In terms of construction, many IT projects involve the integration of several existing IT systems operated by different organizations and most of those systems will not have been designed to support integration. Due to the reason of technology evolves rapidly, many projects use technologies that are new to the teams delivering them.
Operational hiccups will occur in new deployments that monitor and control physical systems such as cars, trains and traffic lights can cause process disruptions at the start of the implementation.

The benefits of smart city such as road-use charging and smart metering cannot be calculated deterministically in advance because they depend on citizens changing their behavior – deciding to ride a bus rather than to drive a car; or deciding to use dishwashers and washing machines overnight rather than during the day.

A smart city project involvement is also for the long haul be it for the company that provides the technology and the sectors that implement the applications so the question of commitment and continuous investment must be considered prior to implementation.

There is also the need for scalable architecture that is designed well to prevent cyber-attacks in a smart and connected smart city.

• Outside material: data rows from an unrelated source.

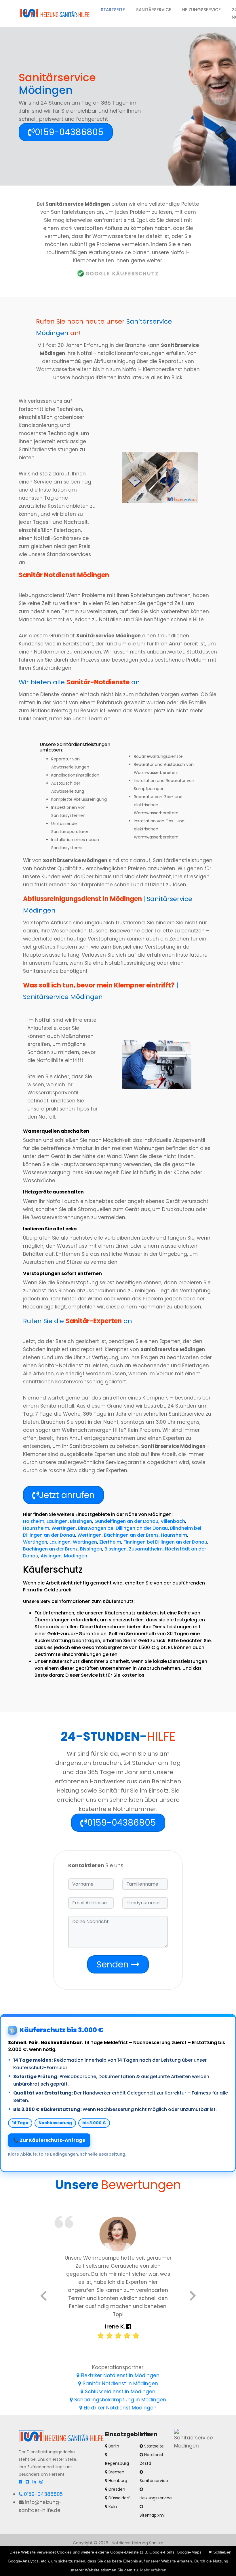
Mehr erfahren (153, 2570)
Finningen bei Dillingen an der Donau (165, 1542)
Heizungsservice (201, 10)
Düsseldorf (118, 2498)
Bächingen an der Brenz (131, 1535)
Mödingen (75, 1556)
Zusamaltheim (146, 1549)
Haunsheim (36, 1528)
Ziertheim (110, 1542)
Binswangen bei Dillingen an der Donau (123, 1528)
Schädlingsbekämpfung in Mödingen (119, 2399)
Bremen (115, 2472)
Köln (112, 2506)
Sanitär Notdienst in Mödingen (119, 2383)
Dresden (116, 2489)
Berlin (113, 2446)
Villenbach (173, 1521)
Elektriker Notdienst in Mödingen (119, 2375)
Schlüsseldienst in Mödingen (119, 2391)
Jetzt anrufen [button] (67, 1495)
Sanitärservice (153, 10)
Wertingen (64, 1528)
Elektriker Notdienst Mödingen (119, 2407)
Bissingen (81, 1521)
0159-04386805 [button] (69, 132)
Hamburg (117, 2481)
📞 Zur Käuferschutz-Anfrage (49, 2140)
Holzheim (33, 1521)
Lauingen (57, 1521)
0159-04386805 (42, 2494)
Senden (113, 1964)
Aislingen (51, 1556)
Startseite (115, 9)
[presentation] (44, 2297)
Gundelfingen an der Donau (126, 1521)
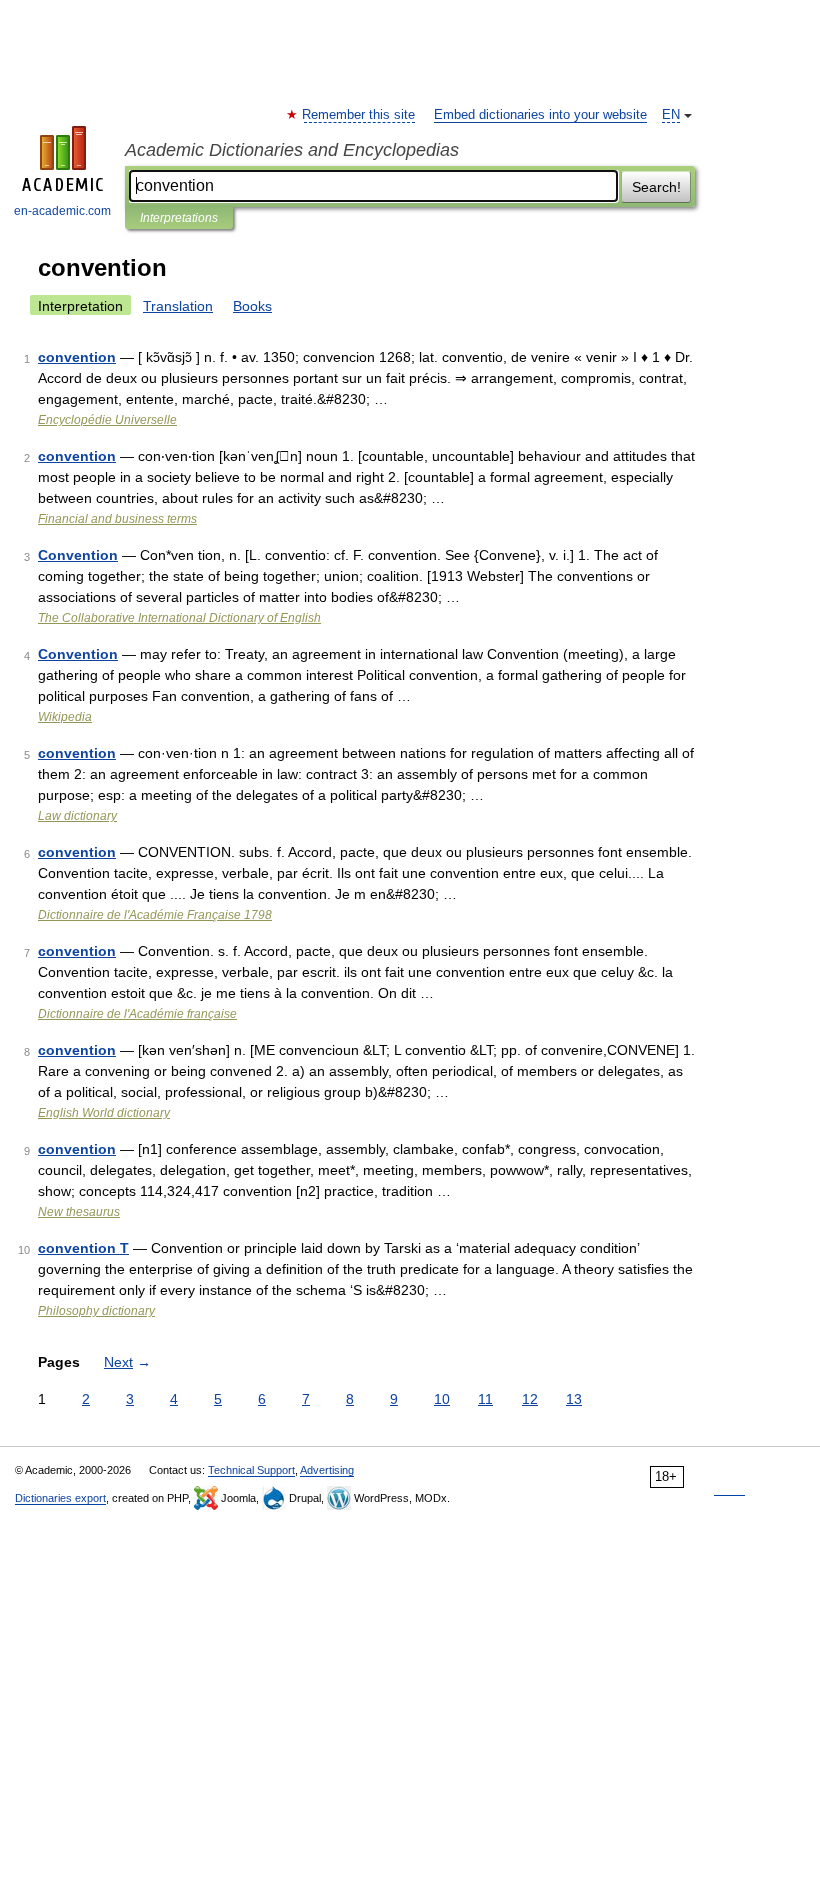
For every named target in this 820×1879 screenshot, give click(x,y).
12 (530, 1399)
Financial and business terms (117, 519)
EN (671, 115)
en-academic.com (62, 211)
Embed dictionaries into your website (540, 115)
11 (485, 1399)
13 (574, 1399)
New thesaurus (79, 1212)
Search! (656, 187)
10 (442, 1399)
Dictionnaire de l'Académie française (137, 1014)
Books (252, 306)
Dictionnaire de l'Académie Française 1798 (155, 915)
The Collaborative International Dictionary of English (179, 618)
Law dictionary (77, 816)
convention (77, 357)
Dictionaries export (60, 1498)
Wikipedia (65, 717)
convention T (83, 1248)
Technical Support (251, 1470)
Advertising (327, 1470)
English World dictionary (104, 1113)
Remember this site (359, 115)
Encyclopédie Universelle (107, 420)
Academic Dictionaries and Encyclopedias (292, 150)
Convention (78, 555)
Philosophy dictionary (96, 1311)
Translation (178, 306)
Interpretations (179, 218)
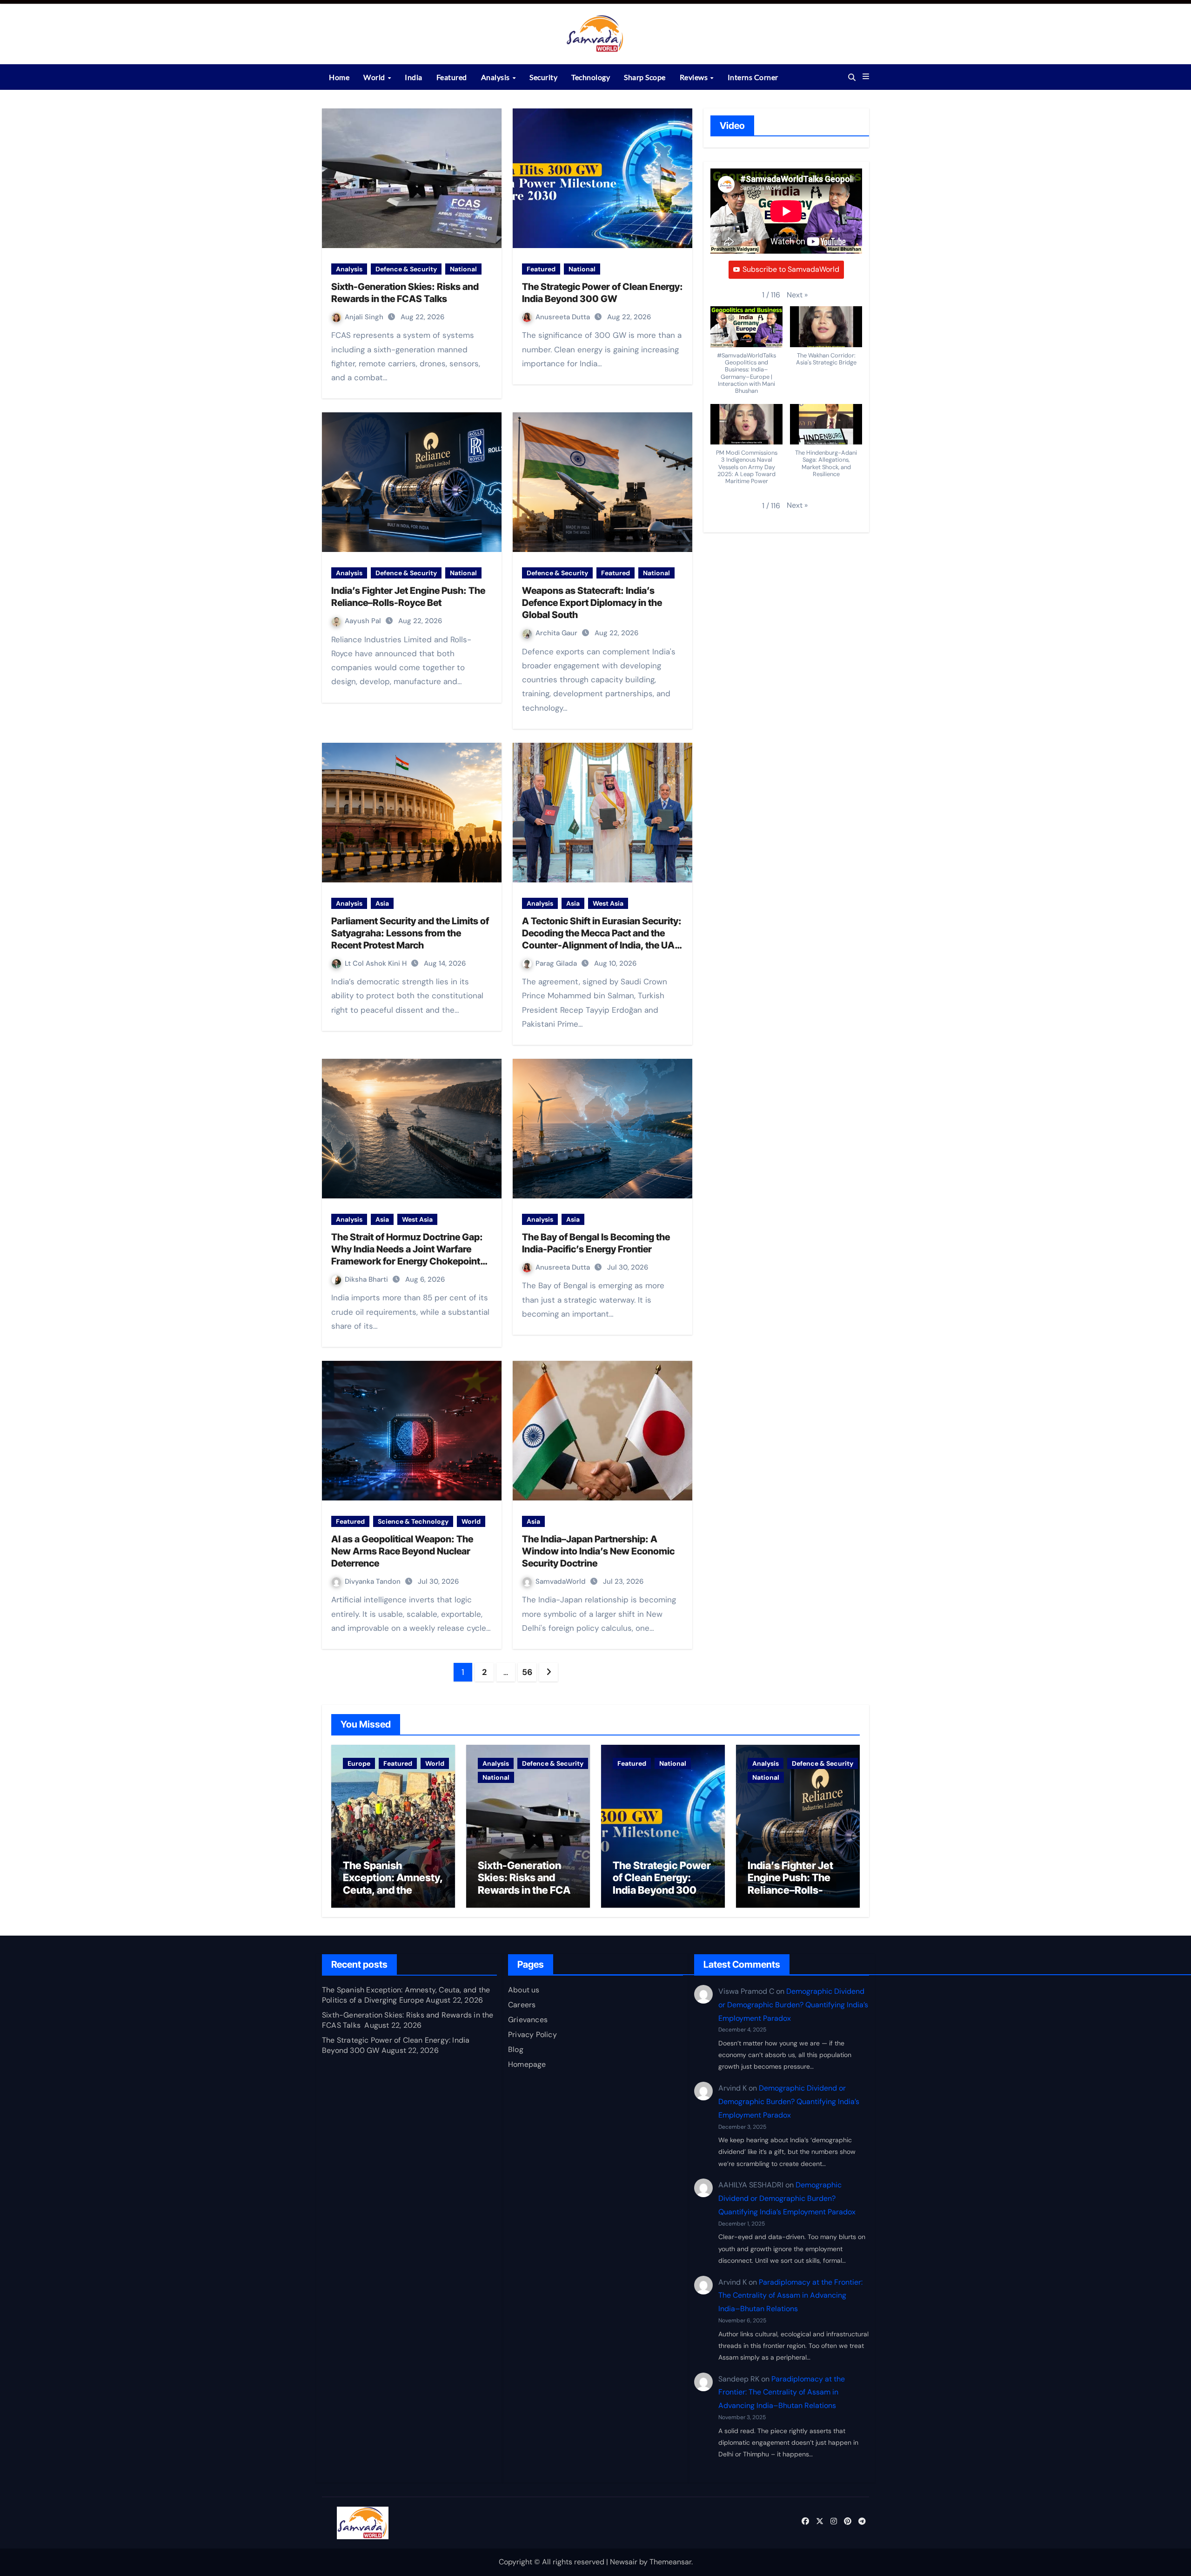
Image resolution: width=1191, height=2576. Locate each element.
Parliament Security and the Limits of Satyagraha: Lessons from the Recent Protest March (410, 933)
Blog (515, 2049)
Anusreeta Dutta (563, 317)
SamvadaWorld (561, 1581)
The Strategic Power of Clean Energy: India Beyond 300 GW (662, 1883)
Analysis (496, 77)
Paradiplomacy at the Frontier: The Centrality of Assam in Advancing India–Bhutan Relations (790, 2295)
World (375, 77)
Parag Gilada (557, 963)
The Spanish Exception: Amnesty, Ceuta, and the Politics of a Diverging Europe (393, 1890)
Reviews (694, 77)
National (463, 269)
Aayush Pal (364, 621)
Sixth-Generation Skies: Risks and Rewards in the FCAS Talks (527, 1883)
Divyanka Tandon (373, 1581)
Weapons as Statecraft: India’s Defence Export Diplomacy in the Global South (592, 602)
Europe (359, 1763)
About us (524, 1990)
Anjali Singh (365, 317)
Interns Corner (753, 77)
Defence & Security (406, 269)
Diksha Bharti (367, 1279)
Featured (451, 77)
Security (543, 77)
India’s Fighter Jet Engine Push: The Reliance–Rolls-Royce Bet (790, 1883)
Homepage (527, 2064)
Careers (521, 2005)
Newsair (623, 2562)
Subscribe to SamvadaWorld (791, 269)
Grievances (528, 2019)
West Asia (608, 903)
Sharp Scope (645, 77)
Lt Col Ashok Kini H (376, 963)
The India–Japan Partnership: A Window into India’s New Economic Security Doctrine (598, 1551)
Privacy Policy (532, 2034)
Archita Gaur (557, 633)
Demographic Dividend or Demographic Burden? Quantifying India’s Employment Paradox (793, 2004)
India (413, 77)
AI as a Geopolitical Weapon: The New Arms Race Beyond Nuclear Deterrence (402, 1551)
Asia (382, 903)
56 (527, 1672)
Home (339, 77)
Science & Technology (413, 1521)
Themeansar (670, 2562)
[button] (866, 76)
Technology (590, 77)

The Cyber hacking risks escalates as more money is transacted online in a smart city.

It is also essential to have a layered architecture based on open standards that will allow for greater scalability for growth of data traffic and complexity.

EITN: Public and private partnerships for projects that are city-scale and involve a whole city, goes without saying. But how closely integrated should these partnerships be ie. when it comes to citizen data that a public agency holds, how much of it can/should be accessed by private companies whilst innovating on smart city applications?

Chong: In all partnerships, there are bound to be rules of engagement. One example would be the usage of private data will not be rampant as it is being regulated by the likes of PDPA and GDPR. The Malaysian government is also gearing towards Open Data in terms of readiness, approach on implementation and the possible impact of open data in providing benefits across agencies and citizens as well as transparency of data and meeting accountability demands in areas such as financial disclosures.

The development towards open data is public sector is a significant part in terms of growth and maturity of the nation. Transparency of data will allow citizens to know what data the government has and how they potentially will be using it so that the right people can be hold accountable. In addition to that, the open data allows government inter-agency collaboration and assist in driving innovation through the sharing of data within agencies and 3rd parties.

As time progresses and as Malaysia continue to embrace technology along the journey of becoming a developed nation, there are bound to be introduction of new policies and legislation on Open Data in ensuring data governance whilst enabling their existing data more transparent bounded with accountability. With more data being available to the government agencies and 3rd party, both the government and private sector will be able to leverage on the data transparency, combine it with analytics to improve services and interact with citizens in various ways and yield better outcome for a better Malaysia.